EVIDENCE THAT GABAARECEPTORS MEDIATE RELAXATION OF RAT DUODENUM BY ACTIVATING INTRAMURAL NONADRENERGIC-NON-CHOLINERGIC NEURONES

Abstract

GABA produced rapid and transient relaxation of rat duodenum. Homotaurine (3-aminopropansulfonic acid) but not (.+-.)-baclofen had a GABA-like effect. GABA-induced relaxation was almost completely inhibited by tetrodotoxin but was unaffected by atropine. Cross desensitization developed between GABA and homotaurine but not between GABA and (.+-.)-baclofen. The concentration response curve to the relaxant effects of GABA was shifted to the right by both bicuculline and picrotoxin. Maximal relaxation was still produced by GABA in the presence of bicuculline but not in the presence of picrotoxin. GABA-induced relaxation was not affected by prazosin, yohimbine, propranolol or reserpine pretreatment.
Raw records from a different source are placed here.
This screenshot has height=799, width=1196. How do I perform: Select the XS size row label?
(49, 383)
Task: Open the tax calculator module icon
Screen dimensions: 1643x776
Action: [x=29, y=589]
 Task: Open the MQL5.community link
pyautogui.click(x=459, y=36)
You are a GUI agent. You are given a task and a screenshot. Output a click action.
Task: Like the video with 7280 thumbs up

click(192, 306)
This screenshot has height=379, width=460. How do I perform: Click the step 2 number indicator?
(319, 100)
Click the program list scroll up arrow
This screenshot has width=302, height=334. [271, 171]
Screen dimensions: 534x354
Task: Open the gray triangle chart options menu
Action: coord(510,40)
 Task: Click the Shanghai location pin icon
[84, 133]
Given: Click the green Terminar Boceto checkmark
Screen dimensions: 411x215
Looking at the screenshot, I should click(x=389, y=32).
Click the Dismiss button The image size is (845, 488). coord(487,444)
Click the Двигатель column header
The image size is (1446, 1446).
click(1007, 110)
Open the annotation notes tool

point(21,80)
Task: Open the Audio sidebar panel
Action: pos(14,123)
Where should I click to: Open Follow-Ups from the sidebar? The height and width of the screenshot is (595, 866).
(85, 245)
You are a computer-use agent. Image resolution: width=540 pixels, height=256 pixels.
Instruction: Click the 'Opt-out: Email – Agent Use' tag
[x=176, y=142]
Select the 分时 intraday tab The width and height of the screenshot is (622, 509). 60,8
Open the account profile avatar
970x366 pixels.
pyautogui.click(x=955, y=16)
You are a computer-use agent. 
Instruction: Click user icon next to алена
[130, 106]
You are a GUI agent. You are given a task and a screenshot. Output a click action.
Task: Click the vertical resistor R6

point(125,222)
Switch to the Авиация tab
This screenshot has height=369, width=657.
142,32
Field stimulation (0.1 Hz) of rat isolated duodenum in the presence of atropine and guanethidine produced relaxation similar to that produced by GABA. The ganglionic stimulant DMPP [1,1-dimethyl-4-phenylpiperazinium halide] produced a similar effect. Neither Met-enkephalin, noradrenaline [norepinephrine], 5-HT [5-hydroxytryptamine], histamine, VIP [vasoactive intestinal peptide] or arachidonic acid could be held responsible for GABA-induced neurogenic relaxation of rat duodenum. ATP produced relaxations which closely mimicked those produced by either GABA or field stimulation. Exposure to ATP desensitized responses to both GABA and field stimulation to about the same extent. ATP, GABA and field stimulation-induced relaxation was unaffected by either theophylline or indomethacin, but was significantly and selectively antagonized by apamin. Evidently, GABA-induced relaxation of rat isolated duodenum is largely dependent upon activation of intra-mural nonadrenergic-noncholinergic neurons. The GABA receptor involved appears to be of the GABAA subtype. ATP might be the endogenous substance released by GABA.